Long a staple of the black community, barbershops aren’t just a place for haircuts. Not unlike the salons of 18th-century France, they serve as a forum for conversation on a wide range of subjects, and banter flows freely between patrons and barbers.

The goal of the Cut Hypertension program is education about healthy blood pressures, which is all too often just an afterthought — nothing more than the subtext in health-food commercials. That is, until the condition rears one of its uglier heads and hits close to home.

“My father passed away three years ago from a heart attack,” said Kenji Taylor, first-year medical student and coordinator of the program. His father was hypertensive but didn’t have insurance, so he never went to see a doctor. “Had there been a similar program in a barbershop in my town, he would have had his blood pressure taken.”

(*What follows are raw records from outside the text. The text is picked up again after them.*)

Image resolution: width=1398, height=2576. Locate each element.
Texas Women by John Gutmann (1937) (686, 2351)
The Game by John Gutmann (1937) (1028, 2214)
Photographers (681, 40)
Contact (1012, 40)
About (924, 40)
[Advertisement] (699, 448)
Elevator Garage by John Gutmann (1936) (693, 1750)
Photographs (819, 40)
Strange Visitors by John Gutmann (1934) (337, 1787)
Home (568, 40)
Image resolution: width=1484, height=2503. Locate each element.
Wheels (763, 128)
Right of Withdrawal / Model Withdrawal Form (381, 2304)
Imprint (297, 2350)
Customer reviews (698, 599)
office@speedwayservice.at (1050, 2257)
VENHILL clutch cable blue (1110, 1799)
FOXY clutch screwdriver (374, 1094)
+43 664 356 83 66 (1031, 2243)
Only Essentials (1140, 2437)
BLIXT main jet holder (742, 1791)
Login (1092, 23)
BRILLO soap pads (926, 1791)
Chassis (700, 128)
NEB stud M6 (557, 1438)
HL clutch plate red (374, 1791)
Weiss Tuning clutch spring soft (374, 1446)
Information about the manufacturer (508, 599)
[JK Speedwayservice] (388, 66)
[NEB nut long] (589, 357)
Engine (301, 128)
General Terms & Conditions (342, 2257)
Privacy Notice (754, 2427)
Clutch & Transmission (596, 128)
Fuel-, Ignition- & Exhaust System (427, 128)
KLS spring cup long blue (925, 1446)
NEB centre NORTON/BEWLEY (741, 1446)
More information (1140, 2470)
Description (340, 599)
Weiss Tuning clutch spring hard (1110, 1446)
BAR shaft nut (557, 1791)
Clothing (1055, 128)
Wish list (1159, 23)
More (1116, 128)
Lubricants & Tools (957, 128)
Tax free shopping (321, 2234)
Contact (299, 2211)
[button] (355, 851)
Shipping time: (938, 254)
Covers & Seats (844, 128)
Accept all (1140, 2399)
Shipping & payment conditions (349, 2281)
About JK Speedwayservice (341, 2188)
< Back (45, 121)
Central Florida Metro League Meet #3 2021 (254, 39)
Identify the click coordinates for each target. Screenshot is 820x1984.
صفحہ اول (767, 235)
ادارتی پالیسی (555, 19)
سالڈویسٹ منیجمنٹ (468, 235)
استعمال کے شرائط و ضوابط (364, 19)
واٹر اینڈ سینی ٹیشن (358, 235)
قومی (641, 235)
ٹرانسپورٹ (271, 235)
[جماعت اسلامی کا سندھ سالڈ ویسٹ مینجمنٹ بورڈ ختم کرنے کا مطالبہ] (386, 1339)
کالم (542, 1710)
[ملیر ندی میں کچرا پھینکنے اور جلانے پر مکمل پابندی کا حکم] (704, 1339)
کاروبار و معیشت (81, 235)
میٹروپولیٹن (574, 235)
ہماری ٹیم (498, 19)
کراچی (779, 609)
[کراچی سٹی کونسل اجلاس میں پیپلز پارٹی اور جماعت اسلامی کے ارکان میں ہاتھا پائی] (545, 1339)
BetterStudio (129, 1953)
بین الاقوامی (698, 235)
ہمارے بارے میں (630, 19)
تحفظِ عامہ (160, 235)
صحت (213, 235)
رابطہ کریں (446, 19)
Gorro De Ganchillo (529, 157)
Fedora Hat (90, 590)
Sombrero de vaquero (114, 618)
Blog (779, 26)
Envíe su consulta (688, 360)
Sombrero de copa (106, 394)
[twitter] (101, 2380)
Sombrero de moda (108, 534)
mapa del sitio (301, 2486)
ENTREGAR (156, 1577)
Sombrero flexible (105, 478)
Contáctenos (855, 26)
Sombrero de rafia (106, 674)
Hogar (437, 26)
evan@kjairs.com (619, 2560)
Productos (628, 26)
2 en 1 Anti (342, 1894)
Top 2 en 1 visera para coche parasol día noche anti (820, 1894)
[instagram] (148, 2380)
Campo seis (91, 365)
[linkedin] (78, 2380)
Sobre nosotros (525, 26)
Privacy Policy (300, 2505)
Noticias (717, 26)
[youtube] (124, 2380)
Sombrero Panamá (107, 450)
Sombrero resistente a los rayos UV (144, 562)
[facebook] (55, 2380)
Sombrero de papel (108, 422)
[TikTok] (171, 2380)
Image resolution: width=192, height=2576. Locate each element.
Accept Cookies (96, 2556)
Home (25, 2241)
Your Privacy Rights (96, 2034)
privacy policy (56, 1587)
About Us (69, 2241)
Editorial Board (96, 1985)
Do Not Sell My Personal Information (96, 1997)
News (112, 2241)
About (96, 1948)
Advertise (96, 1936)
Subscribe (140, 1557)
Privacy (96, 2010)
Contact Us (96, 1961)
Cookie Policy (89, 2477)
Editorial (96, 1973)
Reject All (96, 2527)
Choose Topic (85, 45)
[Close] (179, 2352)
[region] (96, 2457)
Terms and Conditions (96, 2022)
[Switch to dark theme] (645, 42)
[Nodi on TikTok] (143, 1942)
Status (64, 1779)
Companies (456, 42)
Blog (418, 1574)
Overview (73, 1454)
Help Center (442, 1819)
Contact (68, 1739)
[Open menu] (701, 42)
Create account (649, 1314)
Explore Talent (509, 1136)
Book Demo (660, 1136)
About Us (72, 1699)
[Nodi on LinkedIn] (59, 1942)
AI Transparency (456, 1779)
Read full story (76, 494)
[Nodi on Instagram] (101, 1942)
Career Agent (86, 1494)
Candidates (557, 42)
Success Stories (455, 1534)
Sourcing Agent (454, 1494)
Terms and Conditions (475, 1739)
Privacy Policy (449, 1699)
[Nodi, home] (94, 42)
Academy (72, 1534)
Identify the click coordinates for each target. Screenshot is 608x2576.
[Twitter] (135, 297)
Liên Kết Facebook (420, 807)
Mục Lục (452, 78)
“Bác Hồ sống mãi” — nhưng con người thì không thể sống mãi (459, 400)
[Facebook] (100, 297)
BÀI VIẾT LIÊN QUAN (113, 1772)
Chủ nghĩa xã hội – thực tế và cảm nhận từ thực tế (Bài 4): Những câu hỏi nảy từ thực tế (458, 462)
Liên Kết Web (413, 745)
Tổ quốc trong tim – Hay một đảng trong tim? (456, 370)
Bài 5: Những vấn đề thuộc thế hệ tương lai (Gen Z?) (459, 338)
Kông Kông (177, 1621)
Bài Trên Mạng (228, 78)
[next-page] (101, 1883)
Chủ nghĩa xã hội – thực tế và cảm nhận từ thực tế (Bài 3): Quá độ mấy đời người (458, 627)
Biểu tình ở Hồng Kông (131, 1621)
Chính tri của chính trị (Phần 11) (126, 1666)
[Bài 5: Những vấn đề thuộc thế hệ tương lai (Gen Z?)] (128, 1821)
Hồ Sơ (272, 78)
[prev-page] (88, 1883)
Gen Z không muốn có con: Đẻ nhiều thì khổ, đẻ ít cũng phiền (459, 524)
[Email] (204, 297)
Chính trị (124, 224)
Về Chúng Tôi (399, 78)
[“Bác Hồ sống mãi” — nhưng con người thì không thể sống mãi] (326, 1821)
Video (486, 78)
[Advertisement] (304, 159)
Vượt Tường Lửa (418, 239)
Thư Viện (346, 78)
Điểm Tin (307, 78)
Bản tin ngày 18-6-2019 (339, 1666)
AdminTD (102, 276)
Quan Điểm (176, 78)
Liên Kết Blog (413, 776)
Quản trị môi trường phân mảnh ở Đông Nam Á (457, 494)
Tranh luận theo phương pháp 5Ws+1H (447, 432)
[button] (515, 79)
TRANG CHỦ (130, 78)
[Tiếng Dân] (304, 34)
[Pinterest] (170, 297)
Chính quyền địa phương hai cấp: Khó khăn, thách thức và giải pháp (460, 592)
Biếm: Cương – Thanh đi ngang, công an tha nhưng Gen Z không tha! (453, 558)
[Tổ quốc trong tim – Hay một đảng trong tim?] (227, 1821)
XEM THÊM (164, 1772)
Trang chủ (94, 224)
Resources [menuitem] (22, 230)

Taylor’s story highlights the unique potential of this program not just to offer health awareness advice, but also to deliver it in a place where people would be more open to receiving it.

But sadly, health isn’t exactly a trending topic in barbershop conversation. Why should the Cut Hypertension program descend upon these hapless places like a black cloud, spoiling all their fun with talk of heart disease and stroke?

As it turns out, that’s not quite how the story unfolds.

When I accompanied Taylor and a few other members of the SNMA to Philly Cuts Unisex Salon on 44th and Chestnut streets, it was apparent that blood pressure measurements were a novelty but not an unwelcome one. In between readings, it was easy to fall into the swing of conversation about the patrons’ own lives.

One patron — whom we met by sheer, unadulterated luck — was Edmondo Robinson, the former national vice president of the SNMA and 2002 Wharton Masters in Business Administration graduate. He stressed the importance of community hypertension programs. “We need a better public health approach,” he said. “A more holistic approach to treat hypertension, which includes going to the people and educating in a different setting where their comfort level is higher.”

Robinson’s sentiments are especially salient for the African American community, which has had a tumultuous history with the healthcare system in this nation. Gaining the support of the barbers themselves goes a long way towards encouraging patrons to get checked. A recently released report in the Archives of Internal Medicine found that, although additional research is warranted, programs like this one were found to be more effective when barbers were empowered to spread knowledge themselves.

That was Penn’s cue to enter stage left.

The Cut Hypertension program is more than your run-of-the-mill public health PSA. Its unique position to engage an at-risk population right here in our backyard — and its short but promising track record in other places — means it can grow to other barbershops, schools and cities. It can touch hearts, physically and otherwise.